Ein Blick in die Zukunft der Oberflächentechnik

business-on.de:

Die Anforderungen an die industrielle Fertigung und Dokumentation steigen stetig an. Welche Trends sehen Sie für die kommenden Jahre in der Strahltechnik, und wie bereitet sich SIATEC Sachsen darauf vor, um auch künftig komplexe Kundenwünsche im Bereich der Oberflächenvorbereitung auf höchstem technischem Niveau zu erfüllen?

Geschäftsführung der SIATEC Sachsen:

Ein klarer Trend, den ich für die kommenden Jahre sehe, ist die zunehmende Automatisierung in der Strahltechnik. Mittlerweile gibt es bereits selbstfahrende, automatisierte Strahlroboter, die beispielsweise große Stahlflächen, Tanks oder Hallenkonstruktionen bearbeiten können. Solche Systeme arbeiten sehr konstant, lassen sich exakt programmieren und ermöglichen eine gleichbleibend hohe Qualität bei großen Flächen.

Trotzdem wird die fachliche Bewertung und Prozesssteuerung durch erfahrene Spezialisten weiterhin entscheidend bleiben. Jedes Bauteil, jede Beschichtung und jeder Korrosionsgrad stellt andere Anforderungen an Druck, Strahlmittel und Verfahren. Genau hier liegt weiterhin die Stärke eines spezialisierten Unternehmens.
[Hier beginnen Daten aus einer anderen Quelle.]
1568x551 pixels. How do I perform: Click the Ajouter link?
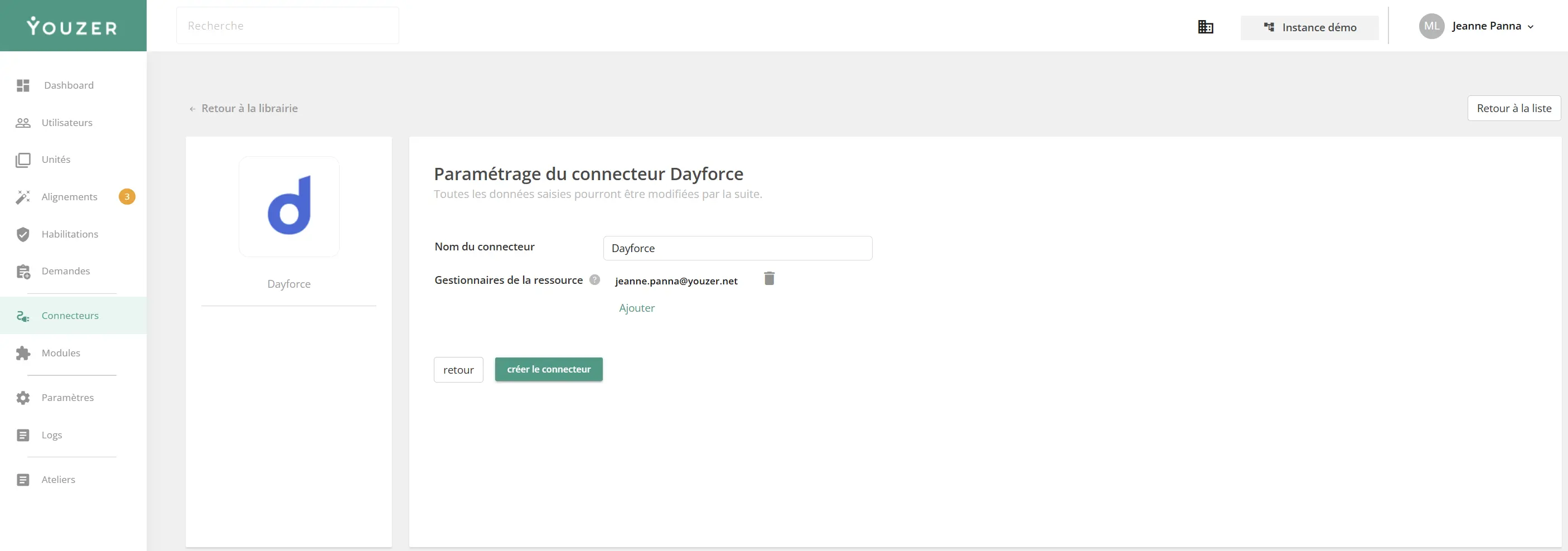point(637,307)
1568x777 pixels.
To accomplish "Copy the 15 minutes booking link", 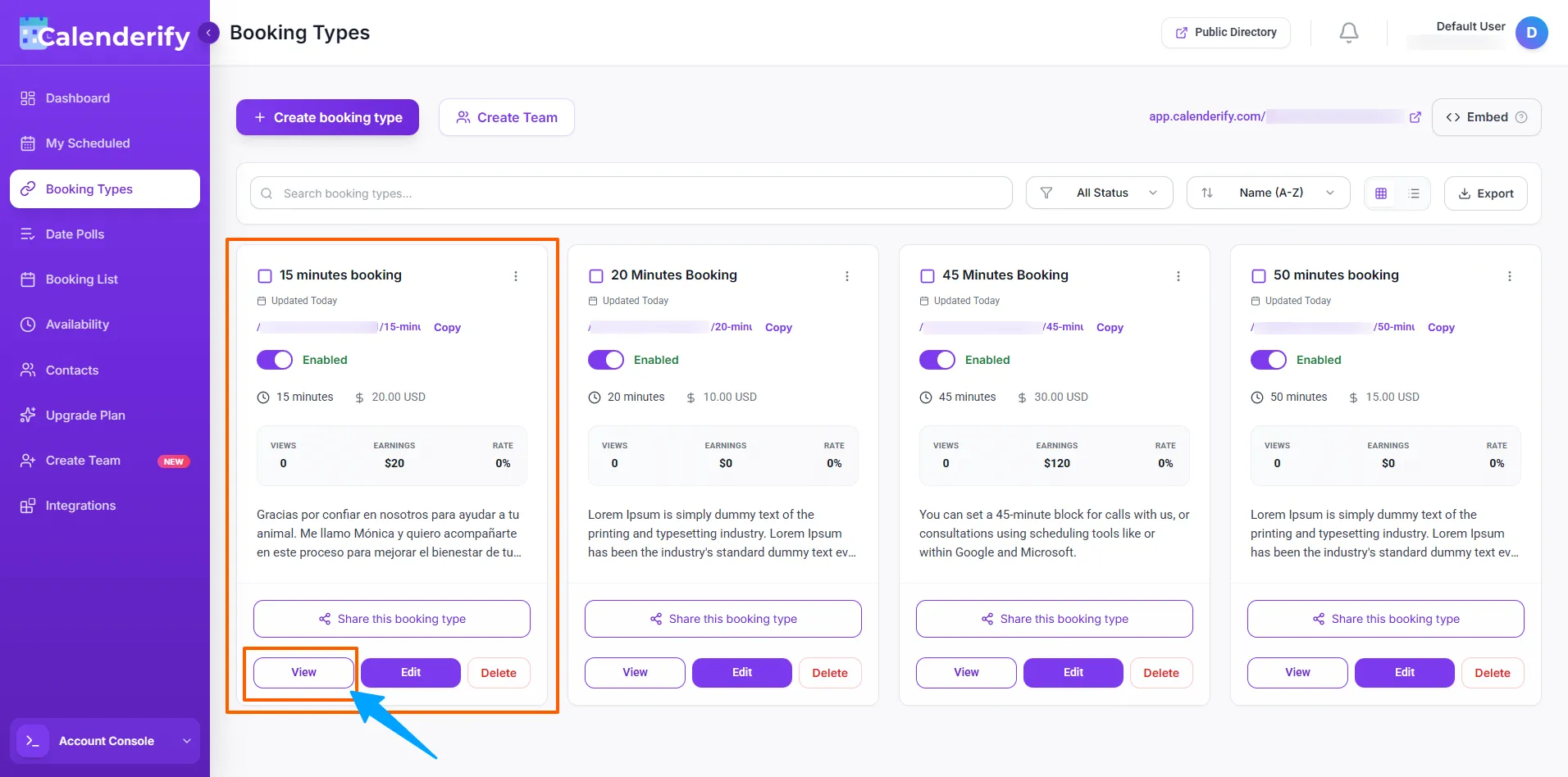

Bei SIATEC Sachsen beobachten wir diese technologischen Entwicklungen sehr genau und setzen bewusst auf eine Kombination aus moderner Technik, digitalen Prozessen und praktischer Erfahrung. Neben der klassischen Strahltechnik spielt bei uns auch die Laserreinigung eine immer größere Rolle, weil sie besonders präzise und materialschonend eingesetzt werden kann.

Unser Ziel ist es, auch künftig für sehr unterschiedliche industrielle Anforderungen die technisch sinnvollste Lösung anbieten zu können – sei es durch optimierte Strahlverfahren, neue Technologien oder perspektivisch auch durch automatisierte Systeme wie Strahlroboter bei großen industriellen Anwendungen.